Former U.S. president George W. Bush spent the last week in Kabwe, Zambia where he manually worked with the poorest of the poor to renovate the Ngungu Health Centre that has been transformed into a cancer testing and treatment center. The visit is aimed at promoting a health initiative that focuses on cervical cancer prevention and treatment.
Bush, who was accompanied by his wife Laura, has visited Zambia twice in the last six months. During the previous visit last December, Bush promised to bring the cervical cancer fight to the mineral resource rich southern African country. He should be commended for honoring his promise, an example that other world leaders can emulate.
In Bush’s own words, world leaders should be moved to act whenever they saw people suffering.
He said he was thankful to be involved in a project that would stand the test of time.
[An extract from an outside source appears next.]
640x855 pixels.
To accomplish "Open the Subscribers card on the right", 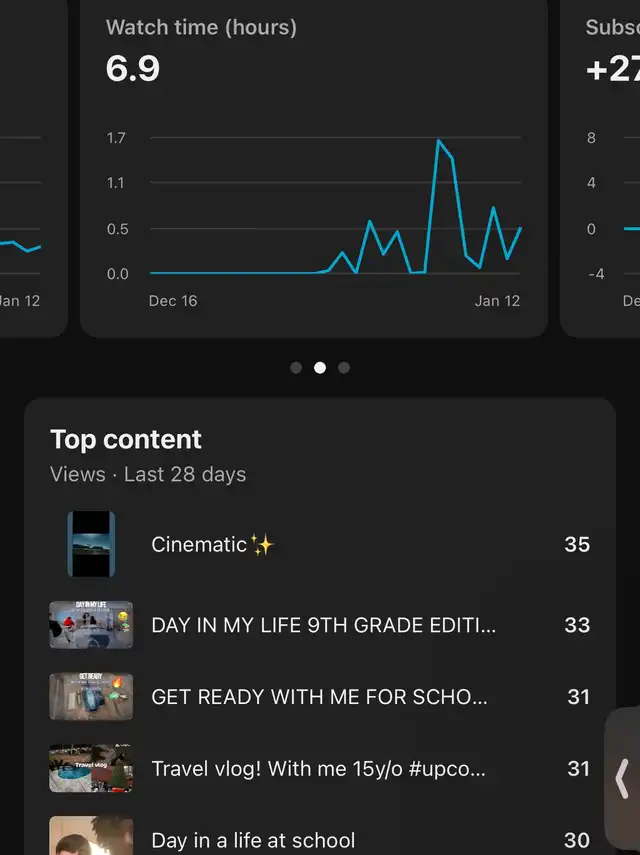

He said he was thrilled to be back to Zambia and to know that the newly-refurbished clinic had given people a chance to live.
"We are putting up a cervical cancer crusade to save lives because every human life is precious," said Bush.
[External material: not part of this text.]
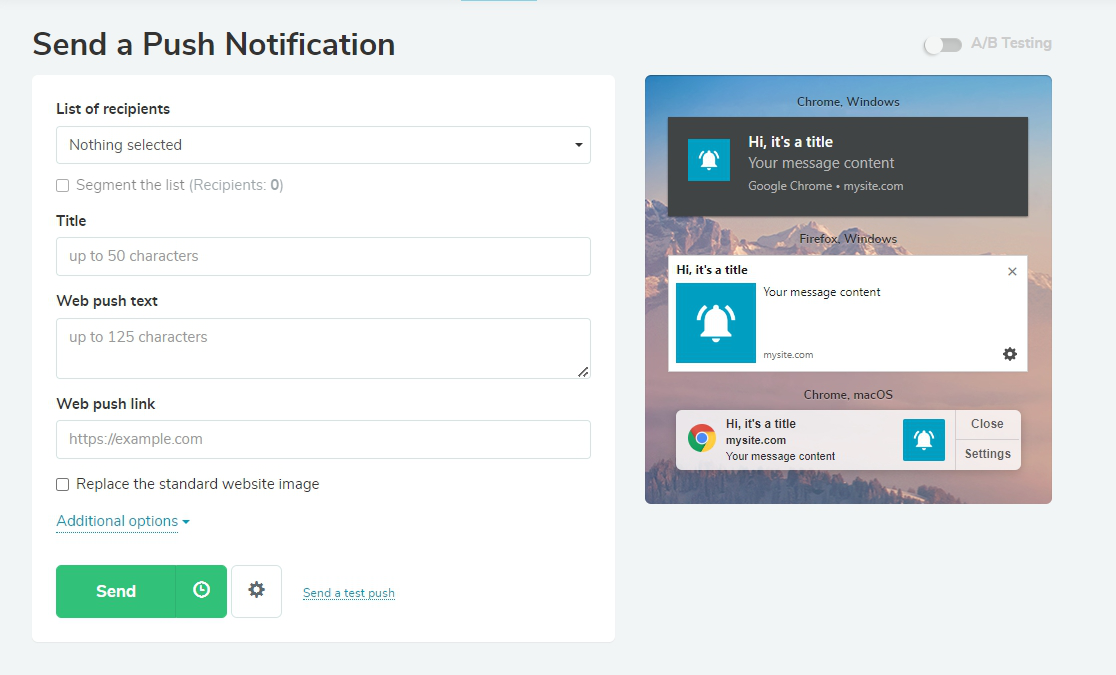The height and width of the screenshot is (675, 1116).
Task: Click the Title input field
Action: coord(322,257)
He said the commitment to the fight against cervical and breast cancer was real and hailed the people that volunteered to make the work possible.
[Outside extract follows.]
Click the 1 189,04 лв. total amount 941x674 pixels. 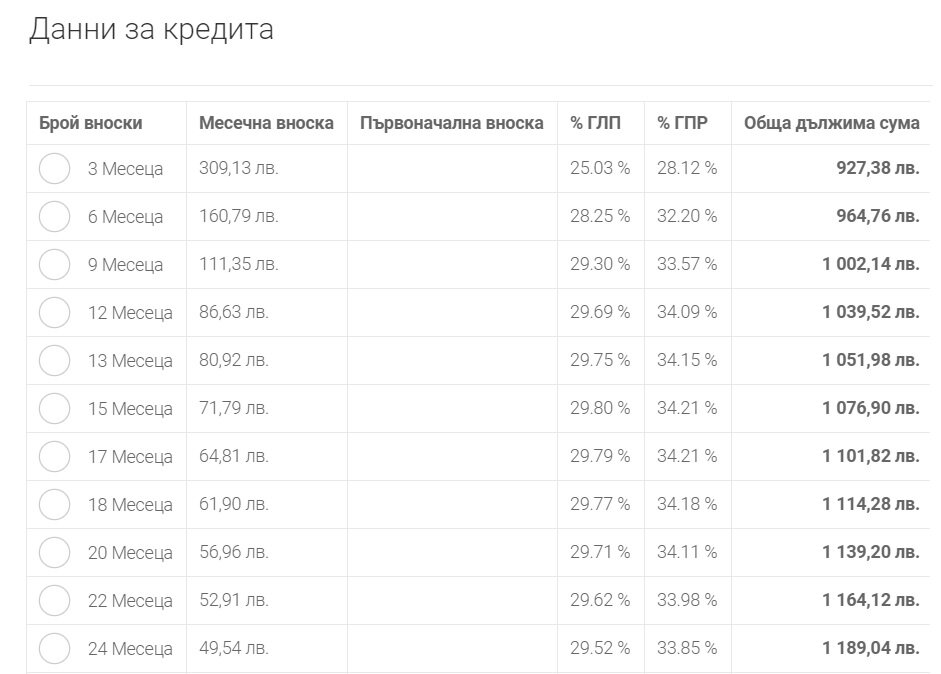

Cancer in Africa is an emerging concern and the problem is further worsened by the continent’s acute shortage of experts such as oncologists and lacks infrastructure and data to combat the disease.
Zambia is ranked among the top 20 countries with the highest incidence of cervical cancer by the World Cancer Research Fund International, with an estimated 52.8 percent of the sexually active women believed to be infected.